古美術名品『集』27号
特集1 銃をヒントに始まる新技術 鉄砲の進化
関ヶ原の合戦に勝利した徳川家康が江戸に幕府を開いた後、日本は300年にも渡って「天下泰平」の世の中が続きます。しかし鉄砲は廃れるどころか、600を超える砲術流派が生まれ、それぞれが独自の工夫を凝らした連発銃などを開発しました。火打ち石を利用した鉄砲も開発され、その仕組みから携帯用の現在のライターも誕生しました。
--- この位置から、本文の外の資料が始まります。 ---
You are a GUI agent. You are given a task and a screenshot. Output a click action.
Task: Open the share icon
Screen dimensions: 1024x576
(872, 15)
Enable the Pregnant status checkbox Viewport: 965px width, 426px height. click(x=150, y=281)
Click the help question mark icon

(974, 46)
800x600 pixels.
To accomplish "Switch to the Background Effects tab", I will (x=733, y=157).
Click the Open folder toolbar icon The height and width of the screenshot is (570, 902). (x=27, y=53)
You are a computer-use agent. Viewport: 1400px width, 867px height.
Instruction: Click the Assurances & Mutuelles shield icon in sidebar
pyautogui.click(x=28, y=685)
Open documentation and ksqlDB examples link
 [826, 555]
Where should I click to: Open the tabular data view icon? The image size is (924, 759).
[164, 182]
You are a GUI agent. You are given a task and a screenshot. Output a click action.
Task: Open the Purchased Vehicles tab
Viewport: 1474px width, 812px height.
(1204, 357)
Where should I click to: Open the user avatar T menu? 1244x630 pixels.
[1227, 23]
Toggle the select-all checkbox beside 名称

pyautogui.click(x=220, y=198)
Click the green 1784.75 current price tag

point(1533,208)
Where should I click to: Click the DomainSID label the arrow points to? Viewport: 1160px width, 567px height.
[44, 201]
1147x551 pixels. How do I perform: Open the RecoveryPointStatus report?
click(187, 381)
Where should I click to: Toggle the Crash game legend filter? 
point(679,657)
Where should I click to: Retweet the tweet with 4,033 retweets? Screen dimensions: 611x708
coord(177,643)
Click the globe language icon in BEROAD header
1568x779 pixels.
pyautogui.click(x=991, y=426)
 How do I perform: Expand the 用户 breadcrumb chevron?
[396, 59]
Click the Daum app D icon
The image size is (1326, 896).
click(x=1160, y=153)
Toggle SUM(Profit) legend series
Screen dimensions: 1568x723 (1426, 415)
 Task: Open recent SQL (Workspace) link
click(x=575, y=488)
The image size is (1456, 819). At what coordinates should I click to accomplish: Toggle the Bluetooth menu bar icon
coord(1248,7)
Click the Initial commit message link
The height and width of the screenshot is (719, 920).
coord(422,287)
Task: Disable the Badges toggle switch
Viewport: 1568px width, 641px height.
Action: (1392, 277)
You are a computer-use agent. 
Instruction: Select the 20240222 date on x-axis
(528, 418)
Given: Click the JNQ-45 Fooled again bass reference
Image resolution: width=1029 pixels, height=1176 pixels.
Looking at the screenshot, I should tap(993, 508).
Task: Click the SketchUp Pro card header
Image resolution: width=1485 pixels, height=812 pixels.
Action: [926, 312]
四国の讃岐(香川県)生まれの久米通賢は、ゼンマイの力で回転する鋼輪に火打ち石をこすりつけるタイプの銃を製造したり、雷汞と呼ばれる癇癪玉のような火薬もつくり、それを利用した銃やマッチも開発しました。また、測量や塩田開発にも大きな足跡を残した江戸時代の偉大な発明家・科学者でした。
特集2 銃をヒントに始まる新技術 科学と機関の進化
火縄銃とほぼ同時期に西洋からもたらされた機械時計は、江戸時代に日本独自の和時計へと進化します。その製造技術や機構、ゼンマイを利用して、江戸時代には「江戸ロボット」ともいえるユニークなカラクリ人形が多数考案され、興行によって人々を楽しませました。また、オランダから伝来した空気銃の気圧を利用する仕組みは、無尽燈やねずみ短檠といった灯火具や筆ペンなどにも応用され、さまざまな生活便利グッズに生まれ変わりました。